Another goal of feature freezes is to solicit feedback from a wider range of users, especially those who use the code in their own projects. This is a good practice. At best, only a portion of the intended users will participate. The only way to get feedback from your entire audience is to release your code so that it reaches as many of them as possible.
Many of the users you most want to test your code before an official release won't. The phrase "stable release" has special magic that "alpha," "beta," and "prelease" lack. The best way to get user feedback is to release your code in a stable form.
Make it easy to keep your software clean, stable, and releasable. Make it a priority to fix bugs as you find them. Seek feedback during development, but don't lose momentum for weeks on end as you try to convince everyone to switch gears from writing new code to finding and closing old bugs.
This isn't a myth because it's bad advice. It's only a myth because there's better advice.
The Best Way to Learn a Project is to Fix its Bugs and Read its Code
Myth: New developers interested in the project will best learn the project by fixing bugs and reading the source code.
Reality: Reading code is difficult. Fixing bugs is difficult and probably something you don't want to do anyway. While giving someone unglamorous work is a good way to test his dedication, it relies on unstructured learning by osmosis.
Learning a new project can be difficult.
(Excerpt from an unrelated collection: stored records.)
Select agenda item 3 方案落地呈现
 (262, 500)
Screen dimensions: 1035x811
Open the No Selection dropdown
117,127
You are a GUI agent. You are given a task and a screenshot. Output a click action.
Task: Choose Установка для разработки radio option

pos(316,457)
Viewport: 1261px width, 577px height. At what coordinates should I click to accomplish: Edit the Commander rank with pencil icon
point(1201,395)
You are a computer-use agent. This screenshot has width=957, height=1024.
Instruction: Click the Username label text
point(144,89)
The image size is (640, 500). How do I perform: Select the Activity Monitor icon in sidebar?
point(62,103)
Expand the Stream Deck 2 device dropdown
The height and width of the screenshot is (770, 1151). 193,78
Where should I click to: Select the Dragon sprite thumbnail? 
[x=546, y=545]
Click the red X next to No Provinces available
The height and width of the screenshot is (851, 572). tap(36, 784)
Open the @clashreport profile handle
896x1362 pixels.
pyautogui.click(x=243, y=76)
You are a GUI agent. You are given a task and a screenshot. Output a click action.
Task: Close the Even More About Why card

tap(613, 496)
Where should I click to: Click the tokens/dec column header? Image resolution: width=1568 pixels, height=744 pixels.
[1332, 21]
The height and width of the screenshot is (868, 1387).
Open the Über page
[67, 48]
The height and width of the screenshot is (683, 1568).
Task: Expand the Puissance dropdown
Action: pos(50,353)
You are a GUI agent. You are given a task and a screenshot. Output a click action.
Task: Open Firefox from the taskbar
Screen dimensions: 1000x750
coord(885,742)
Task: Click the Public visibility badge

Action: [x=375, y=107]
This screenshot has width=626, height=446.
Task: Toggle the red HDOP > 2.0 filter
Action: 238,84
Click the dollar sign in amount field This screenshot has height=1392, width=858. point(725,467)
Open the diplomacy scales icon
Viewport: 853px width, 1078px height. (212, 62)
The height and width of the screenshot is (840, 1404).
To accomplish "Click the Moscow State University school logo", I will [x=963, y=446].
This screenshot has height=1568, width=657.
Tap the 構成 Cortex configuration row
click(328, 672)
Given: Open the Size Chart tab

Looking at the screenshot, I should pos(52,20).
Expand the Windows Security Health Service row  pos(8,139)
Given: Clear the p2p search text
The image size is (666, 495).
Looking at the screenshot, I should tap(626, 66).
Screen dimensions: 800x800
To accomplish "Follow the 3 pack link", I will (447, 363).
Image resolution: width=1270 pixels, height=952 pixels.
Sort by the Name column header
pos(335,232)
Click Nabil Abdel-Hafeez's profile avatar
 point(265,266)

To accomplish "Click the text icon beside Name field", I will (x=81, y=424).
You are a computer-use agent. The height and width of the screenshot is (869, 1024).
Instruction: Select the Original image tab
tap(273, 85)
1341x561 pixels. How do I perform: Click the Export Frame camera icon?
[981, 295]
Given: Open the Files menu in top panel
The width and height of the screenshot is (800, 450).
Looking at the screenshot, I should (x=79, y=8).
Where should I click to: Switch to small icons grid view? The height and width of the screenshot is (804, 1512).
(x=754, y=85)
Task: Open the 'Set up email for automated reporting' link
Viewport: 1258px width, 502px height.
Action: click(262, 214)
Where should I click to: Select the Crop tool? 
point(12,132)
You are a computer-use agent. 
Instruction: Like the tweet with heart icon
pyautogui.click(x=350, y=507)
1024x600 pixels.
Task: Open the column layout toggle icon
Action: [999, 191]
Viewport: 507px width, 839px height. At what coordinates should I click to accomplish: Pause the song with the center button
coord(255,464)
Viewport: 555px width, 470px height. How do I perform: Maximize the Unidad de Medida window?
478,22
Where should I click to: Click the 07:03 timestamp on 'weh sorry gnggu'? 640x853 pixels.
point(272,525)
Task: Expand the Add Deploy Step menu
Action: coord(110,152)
Given a huge archive of source code, where do you start? Do you just pick a corner and start reading? Do you fire up the debugger and step through? Do you search for strings seen in the user interface?
While there's no substitute for reading the code, using the code as your only guide to the project is like mapping the California coast one pebble at a time. Sure, you'll get a sense of all the details, but how will you tell one pebble from the next? It's possible to understand a project by working your way up from the details, but it's easier to understand how the individual pieces fit together if you've already seen them from ten thousand feet.
Writing any project over a few hundred lines of code means creating a vocabulary. Usually this is expressed through function and variable names. (Think of "interrupts," "pages," and "faults" in a kernel, for example.) Sometimes it takes the form of a larger metaphor. (Python's Twisted framework uses a sandwich metaphor.)
Your project needs an overview. This should describe your goals and offer enough of a roadmap so people know where development is headed. You may not be able to predict volunteer contributions (or even if you'll receive any), but you should have a rough idea of the features you've implemented, the features you want to implement, and the problems you've encountered along the way.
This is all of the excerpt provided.